> _WORK INSTRUCTION_:
Can you edit everything from the line containing "coordinates (728, 256)." down to the line containing "(1160, 196)." so that "Identify the location of" reads "Find the location of", keeping all else unchanged, and return only those lines?

> _EXTRACTED ENTRIES_:
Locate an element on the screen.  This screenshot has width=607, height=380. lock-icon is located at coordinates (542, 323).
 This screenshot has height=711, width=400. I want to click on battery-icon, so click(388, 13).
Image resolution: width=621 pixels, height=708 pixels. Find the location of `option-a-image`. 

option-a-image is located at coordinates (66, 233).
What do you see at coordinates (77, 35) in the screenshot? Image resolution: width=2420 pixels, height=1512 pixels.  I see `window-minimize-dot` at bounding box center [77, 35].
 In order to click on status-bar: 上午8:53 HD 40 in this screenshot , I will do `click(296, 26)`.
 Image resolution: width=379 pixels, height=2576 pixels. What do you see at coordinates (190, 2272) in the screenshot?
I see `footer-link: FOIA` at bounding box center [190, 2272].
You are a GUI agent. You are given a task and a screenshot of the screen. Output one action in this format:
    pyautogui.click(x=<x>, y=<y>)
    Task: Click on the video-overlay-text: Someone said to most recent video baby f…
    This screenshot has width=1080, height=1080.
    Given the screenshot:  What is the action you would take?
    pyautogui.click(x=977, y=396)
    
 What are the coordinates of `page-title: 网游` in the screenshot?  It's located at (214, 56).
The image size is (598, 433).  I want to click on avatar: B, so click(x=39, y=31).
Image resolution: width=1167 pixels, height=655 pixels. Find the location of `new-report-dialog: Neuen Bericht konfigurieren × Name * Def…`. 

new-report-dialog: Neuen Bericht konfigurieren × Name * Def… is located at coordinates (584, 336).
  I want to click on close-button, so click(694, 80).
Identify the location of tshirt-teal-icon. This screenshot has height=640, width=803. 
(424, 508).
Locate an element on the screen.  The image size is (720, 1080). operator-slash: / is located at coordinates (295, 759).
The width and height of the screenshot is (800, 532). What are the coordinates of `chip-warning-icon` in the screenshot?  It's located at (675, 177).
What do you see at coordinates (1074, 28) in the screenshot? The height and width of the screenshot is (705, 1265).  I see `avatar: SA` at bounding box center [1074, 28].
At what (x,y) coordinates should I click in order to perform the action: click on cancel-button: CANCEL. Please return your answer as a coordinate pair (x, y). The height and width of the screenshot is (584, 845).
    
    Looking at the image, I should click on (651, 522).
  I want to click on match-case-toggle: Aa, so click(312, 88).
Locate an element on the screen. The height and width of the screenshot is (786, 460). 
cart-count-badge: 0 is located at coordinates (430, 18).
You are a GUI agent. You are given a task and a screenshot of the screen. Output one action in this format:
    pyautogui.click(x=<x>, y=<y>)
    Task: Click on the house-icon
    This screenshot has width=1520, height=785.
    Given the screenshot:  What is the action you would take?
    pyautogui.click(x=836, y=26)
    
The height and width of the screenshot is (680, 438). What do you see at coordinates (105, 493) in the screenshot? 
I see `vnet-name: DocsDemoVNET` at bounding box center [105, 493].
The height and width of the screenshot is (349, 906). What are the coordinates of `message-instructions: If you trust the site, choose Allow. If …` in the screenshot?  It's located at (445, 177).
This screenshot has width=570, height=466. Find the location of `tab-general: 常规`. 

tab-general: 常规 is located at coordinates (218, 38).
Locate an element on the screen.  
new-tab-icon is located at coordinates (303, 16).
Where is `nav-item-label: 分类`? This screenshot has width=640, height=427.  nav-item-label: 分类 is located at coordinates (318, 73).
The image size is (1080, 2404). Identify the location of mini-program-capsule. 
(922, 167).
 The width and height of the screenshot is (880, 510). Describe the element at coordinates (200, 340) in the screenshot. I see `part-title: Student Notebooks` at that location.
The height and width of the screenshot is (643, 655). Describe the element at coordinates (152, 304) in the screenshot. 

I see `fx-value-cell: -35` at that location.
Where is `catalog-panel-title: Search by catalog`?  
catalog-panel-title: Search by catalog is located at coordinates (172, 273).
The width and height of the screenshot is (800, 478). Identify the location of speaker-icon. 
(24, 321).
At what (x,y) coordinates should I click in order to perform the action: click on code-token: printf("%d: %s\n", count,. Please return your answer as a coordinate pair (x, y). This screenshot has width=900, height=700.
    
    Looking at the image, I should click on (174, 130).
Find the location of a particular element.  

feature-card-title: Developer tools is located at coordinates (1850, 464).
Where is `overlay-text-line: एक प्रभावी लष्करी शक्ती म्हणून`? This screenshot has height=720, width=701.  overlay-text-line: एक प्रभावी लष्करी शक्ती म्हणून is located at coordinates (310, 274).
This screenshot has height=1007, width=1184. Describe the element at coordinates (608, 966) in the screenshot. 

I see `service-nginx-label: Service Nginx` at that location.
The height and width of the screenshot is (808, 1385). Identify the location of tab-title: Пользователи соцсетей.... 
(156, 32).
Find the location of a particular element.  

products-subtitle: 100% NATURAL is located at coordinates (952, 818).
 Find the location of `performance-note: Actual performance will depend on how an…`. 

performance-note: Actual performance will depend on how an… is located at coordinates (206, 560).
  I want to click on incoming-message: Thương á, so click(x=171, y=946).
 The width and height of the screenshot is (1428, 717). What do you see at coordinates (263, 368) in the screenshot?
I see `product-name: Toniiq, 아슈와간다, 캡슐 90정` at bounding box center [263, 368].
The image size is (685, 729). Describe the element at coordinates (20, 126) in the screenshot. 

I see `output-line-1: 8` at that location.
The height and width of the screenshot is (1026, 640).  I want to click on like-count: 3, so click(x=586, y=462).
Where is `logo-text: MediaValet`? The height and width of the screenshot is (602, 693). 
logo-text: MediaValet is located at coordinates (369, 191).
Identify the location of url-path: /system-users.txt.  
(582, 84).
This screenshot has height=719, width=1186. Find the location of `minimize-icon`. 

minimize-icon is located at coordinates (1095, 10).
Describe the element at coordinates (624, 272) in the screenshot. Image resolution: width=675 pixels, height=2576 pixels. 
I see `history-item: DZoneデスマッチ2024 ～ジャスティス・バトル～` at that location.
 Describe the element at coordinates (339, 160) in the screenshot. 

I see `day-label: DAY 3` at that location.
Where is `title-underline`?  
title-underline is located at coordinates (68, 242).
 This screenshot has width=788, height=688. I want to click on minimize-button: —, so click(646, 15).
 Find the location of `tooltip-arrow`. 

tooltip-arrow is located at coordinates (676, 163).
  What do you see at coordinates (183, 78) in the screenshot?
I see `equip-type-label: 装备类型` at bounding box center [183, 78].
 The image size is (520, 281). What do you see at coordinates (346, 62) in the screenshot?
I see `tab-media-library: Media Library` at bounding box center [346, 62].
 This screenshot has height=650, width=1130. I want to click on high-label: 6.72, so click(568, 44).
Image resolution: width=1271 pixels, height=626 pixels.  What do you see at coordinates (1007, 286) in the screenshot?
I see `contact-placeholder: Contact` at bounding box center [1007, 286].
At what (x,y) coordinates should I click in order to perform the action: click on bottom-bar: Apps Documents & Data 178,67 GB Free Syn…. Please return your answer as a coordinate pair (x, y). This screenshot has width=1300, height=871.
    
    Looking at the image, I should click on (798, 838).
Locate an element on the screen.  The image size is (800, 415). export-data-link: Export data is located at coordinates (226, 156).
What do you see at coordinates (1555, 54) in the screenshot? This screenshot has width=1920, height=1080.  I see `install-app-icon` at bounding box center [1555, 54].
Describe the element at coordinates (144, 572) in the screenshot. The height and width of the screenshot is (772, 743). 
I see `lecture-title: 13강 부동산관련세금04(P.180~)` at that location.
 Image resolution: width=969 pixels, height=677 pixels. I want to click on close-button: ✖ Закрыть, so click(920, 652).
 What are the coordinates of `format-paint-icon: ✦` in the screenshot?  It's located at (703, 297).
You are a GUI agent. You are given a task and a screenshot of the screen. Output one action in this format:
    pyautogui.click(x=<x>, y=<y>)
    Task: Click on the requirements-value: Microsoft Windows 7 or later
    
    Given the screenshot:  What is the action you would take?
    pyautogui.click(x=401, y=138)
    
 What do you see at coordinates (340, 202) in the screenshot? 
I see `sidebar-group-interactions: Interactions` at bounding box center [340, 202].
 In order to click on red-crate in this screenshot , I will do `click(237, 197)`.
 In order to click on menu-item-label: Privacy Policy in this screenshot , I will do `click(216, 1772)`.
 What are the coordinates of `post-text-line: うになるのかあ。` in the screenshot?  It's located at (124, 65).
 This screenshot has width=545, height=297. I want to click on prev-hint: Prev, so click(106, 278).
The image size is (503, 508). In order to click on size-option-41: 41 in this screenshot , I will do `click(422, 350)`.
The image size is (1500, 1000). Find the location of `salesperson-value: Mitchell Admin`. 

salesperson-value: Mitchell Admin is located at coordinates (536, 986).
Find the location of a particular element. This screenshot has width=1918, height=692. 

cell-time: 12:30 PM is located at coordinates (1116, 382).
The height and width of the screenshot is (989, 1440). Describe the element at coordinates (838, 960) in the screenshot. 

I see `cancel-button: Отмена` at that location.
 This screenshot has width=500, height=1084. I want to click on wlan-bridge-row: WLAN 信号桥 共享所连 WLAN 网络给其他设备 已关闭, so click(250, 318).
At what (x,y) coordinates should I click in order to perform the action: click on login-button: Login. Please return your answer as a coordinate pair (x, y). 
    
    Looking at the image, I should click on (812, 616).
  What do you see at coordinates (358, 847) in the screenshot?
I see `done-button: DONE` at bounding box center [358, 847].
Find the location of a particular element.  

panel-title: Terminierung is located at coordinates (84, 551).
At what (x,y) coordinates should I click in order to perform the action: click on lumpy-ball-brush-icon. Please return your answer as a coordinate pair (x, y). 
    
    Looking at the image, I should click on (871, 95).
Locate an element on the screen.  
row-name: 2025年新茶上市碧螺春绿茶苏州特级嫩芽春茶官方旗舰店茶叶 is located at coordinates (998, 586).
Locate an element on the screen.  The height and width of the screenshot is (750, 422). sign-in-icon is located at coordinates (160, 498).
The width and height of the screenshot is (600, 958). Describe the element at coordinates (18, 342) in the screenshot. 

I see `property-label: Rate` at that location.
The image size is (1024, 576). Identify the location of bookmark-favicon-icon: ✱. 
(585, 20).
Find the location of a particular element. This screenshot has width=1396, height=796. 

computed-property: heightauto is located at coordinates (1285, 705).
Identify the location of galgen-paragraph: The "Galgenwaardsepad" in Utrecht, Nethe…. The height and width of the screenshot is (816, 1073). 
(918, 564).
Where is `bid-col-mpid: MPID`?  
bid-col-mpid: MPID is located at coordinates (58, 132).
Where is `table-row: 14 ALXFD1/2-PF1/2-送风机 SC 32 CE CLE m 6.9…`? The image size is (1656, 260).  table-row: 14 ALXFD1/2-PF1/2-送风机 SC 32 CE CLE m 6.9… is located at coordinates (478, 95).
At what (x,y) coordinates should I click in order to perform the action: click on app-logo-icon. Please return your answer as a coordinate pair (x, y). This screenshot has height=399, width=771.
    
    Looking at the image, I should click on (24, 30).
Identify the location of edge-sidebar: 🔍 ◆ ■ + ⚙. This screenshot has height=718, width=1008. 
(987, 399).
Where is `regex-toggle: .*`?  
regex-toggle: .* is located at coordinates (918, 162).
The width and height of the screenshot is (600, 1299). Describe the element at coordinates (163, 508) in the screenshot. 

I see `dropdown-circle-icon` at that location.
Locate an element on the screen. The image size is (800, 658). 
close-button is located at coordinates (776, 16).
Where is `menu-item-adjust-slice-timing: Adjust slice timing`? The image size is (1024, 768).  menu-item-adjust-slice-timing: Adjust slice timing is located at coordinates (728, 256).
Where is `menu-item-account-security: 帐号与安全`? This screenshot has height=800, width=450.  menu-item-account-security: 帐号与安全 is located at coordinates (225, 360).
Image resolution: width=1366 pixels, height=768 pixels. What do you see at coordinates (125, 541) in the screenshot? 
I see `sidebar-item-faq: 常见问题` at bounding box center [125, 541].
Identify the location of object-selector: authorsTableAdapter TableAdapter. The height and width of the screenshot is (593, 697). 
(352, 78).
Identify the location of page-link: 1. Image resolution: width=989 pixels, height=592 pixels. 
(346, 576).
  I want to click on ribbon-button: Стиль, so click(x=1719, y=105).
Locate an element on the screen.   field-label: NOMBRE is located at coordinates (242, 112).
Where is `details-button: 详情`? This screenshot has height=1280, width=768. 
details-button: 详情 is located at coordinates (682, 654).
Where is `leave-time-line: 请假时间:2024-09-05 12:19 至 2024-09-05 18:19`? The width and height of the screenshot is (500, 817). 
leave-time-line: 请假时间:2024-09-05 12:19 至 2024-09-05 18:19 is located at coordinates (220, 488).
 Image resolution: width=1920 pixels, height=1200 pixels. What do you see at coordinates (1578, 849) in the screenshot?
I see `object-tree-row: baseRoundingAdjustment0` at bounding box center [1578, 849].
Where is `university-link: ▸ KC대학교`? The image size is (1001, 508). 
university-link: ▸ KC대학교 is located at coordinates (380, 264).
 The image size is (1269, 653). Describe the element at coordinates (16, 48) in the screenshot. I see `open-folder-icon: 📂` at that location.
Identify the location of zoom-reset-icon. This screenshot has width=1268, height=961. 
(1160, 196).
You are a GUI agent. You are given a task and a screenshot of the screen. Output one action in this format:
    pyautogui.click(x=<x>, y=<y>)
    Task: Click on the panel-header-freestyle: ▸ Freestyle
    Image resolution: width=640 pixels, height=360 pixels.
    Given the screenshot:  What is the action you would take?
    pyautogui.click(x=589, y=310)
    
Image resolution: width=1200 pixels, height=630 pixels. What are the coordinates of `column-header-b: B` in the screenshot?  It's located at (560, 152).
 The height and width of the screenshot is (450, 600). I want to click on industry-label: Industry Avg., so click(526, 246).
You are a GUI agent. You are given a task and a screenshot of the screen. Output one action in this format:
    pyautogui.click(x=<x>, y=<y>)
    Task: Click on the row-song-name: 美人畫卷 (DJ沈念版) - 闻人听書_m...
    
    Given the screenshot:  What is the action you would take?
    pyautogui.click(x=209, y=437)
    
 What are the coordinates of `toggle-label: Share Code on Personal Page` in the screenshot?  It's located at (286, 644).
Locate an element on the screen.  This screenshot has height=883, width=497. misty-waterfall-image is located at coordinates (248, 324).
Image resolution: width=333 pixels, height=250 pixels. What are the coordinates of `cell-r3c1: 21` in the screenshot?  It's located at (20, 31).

> _ANSWER BOX_:
Where is `menu-item-adjust-slice-timing: Adjust slice timing`? The image size is (1024, 768).  menu-item-adjust-slice-timing: Adjust slice timing is located at coordinates (728, 256).
Where is `menu-item-account-security: 帐号与安全`? This screenshot has height=800, width=450.  menu-item-account-security: 帐号与安全 is located at coordinates (225, 360).
Image resolution: width=1366 pixels, height=768 pixels. What do you see at coordinates (125, 541) in the screenshot? 
I see `sidebar-item-faq: 常见问题` at bounding box center [125, 541].
Find the location of object-selector: authorsTableAdapter TableAdapter. The height and width of the screenshot is (593, 697). 
(352, 78).
Find the location of page-link: 1. Image resolution: width=989 pixels, height=592 pixels. 
(346, 576).
  I want to click on ribbon-button: Стиль, so click(x=1719, y=105).
Locate an element on the screen.   field-label: NOMBRE is located at coordinates (242, 112).
Where is `details-button: 详情`? This screenshot has height=1280, width=768. 
details-button: 详情 is located at coordinates (682, 654).
Where is `leave-time-line: 请假时间:2024-09-05 12:19 至 2024-09-05 18:19`? The width and height of the screenshot is (500, 817). 
leave-time-line: 请假时间:2024-09-05 12:19 至 2024-09-05 18:19 is located at coordinates (220, 488).
 Image resolution: width=1920 pixels, height=1200 pixels. What do you see at coordinates (1578, 849) in the screenshot?
I see `object-tree-row: baseRoundingAdjustment0` at bounding box center [1578, 849].
Where is `university-link: ▸ KC대학교`? The image size is (1001, 508). 
university-link: ▸ KC대학교 is located at coordinates (380, 264).
 The image size is (1269, 653). Describe the element at coordinates (16, 48) in the screenshot. I see `open-folder-icon: 📂` at that location.
Find the location of zoom-reset-icon. This screenshot has width=1268, height=961. 
(1160, 196).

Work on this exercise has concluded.